Constraints can also be added to or removed from an existing table using ALTER TABLE.

-- Add a CHECK constraint to an existing table
ALTER TABLE products
ADD CONSTRAINT chk_products_price CHECK (price >= 0);
-- Add a UNIQUE constraint
ALTER TABLE users
ADD CONSTRAINT uq_users_email UNIQUE (email);
-- Add a FOREIGN KEY constraint
ALTER TABLE orders
ADD CONSTRAINT fk_orders_customer
FOREIGN KEY (customer_id) REFERENCES customers(id);
-- Remove a constraint by name
ALTER TABLE products
DROP CONSTRAINT chk_products_price;

Data integrity is the foundation of a trustworthy database.

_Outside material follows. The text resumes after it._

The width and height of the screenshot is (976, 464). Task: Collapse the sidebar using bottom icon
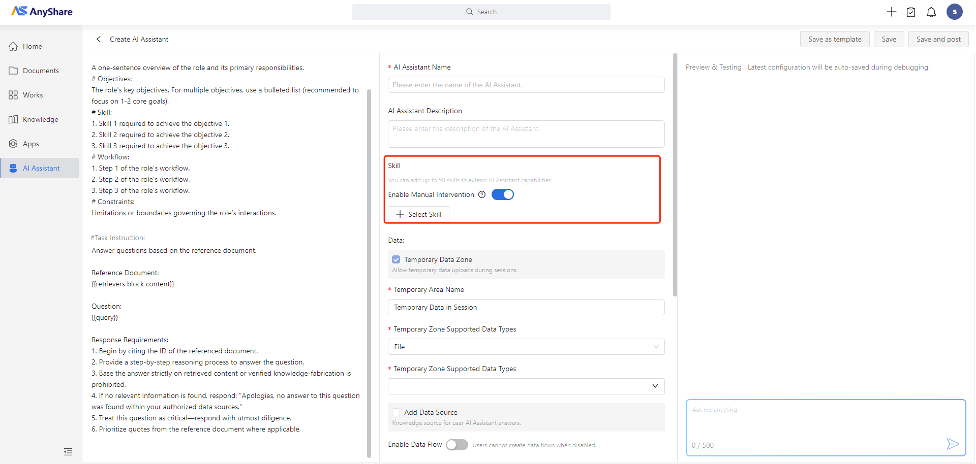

It ensures that only correct, consistent, and meaningful data can enter the system — automatically, at the database level, for every application that uses it.

ConstraintCategoryWhat it enforces
PRIMARY KEYEntityUnique, non-null identifier for every row
NOT NULLDomainColumn must always contain a value
UNIQUEEntity / DomainNo duplicate values in a column
FOREIGN KEYReferentialReferences must point to existing rows
CHECKDomain / User-definedValues must satisfy a logical condition
DEFAULTDomainFallback value when no value is supplied

Learning Outcomes: What you should be able to do after this chapter

Section titled “Learning Outcomes: What you should be able to do after this chapter”

After completing this chapter, students should be able to:

  • Name: name the categories of data integrity (entity, referential and domain integrity) and common constraints.
  • Explain: explain why data integrity is essential for data quality.
  • Apply: define, name, add and remove integrity constraints (PRIMARY KEY, FOREIGN KEY, NOT NULL, UNIQUE, CHECK).
  • Analyze: analyze a constraint violation based on an error message and determine its cause.
  • Evaluate: assess which constraints secure the integrity of a given data model.